Work request: Copy the opening lines of the listing exactly, through and including the line with "The height and"; do not copy any pictures.

(Data extracts begins)

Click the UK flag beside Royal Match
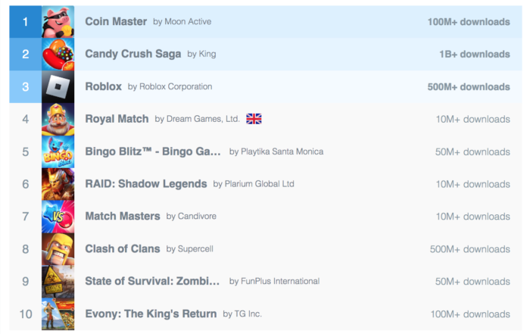530x334 pixels. point(254,119)
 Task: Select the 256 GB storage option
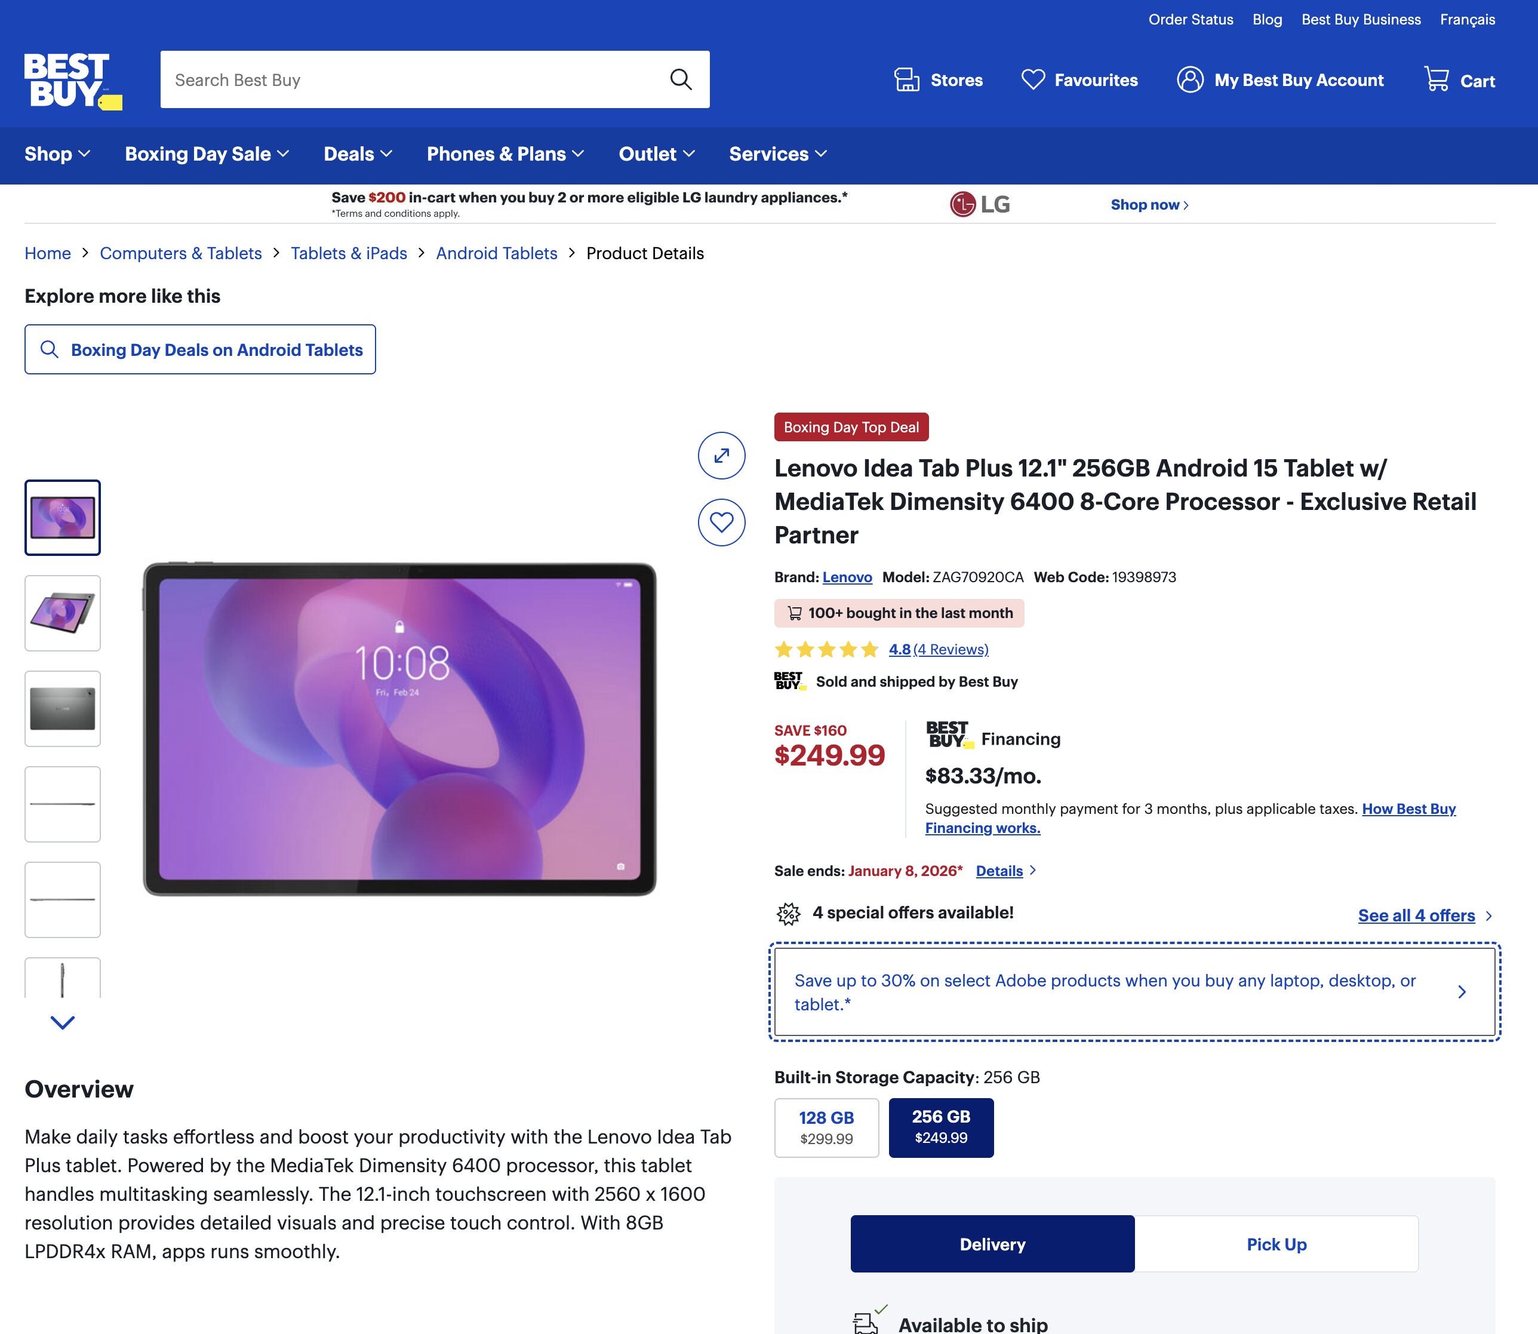click(941, 1127)
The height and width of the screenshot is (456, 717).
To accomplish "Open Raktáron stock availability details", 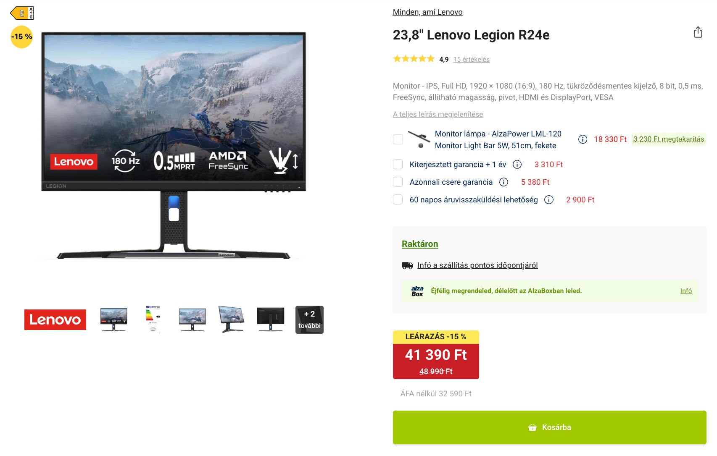I will coord(420,244).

(Data extracts ends)

Problem solution:
Click the UK flag beside Royal Match
530x334 pixels. point(254,119)
 Task: Select the 256 GB storage option
click(941, 1127)
The height and width of the screenshot is (456, 717).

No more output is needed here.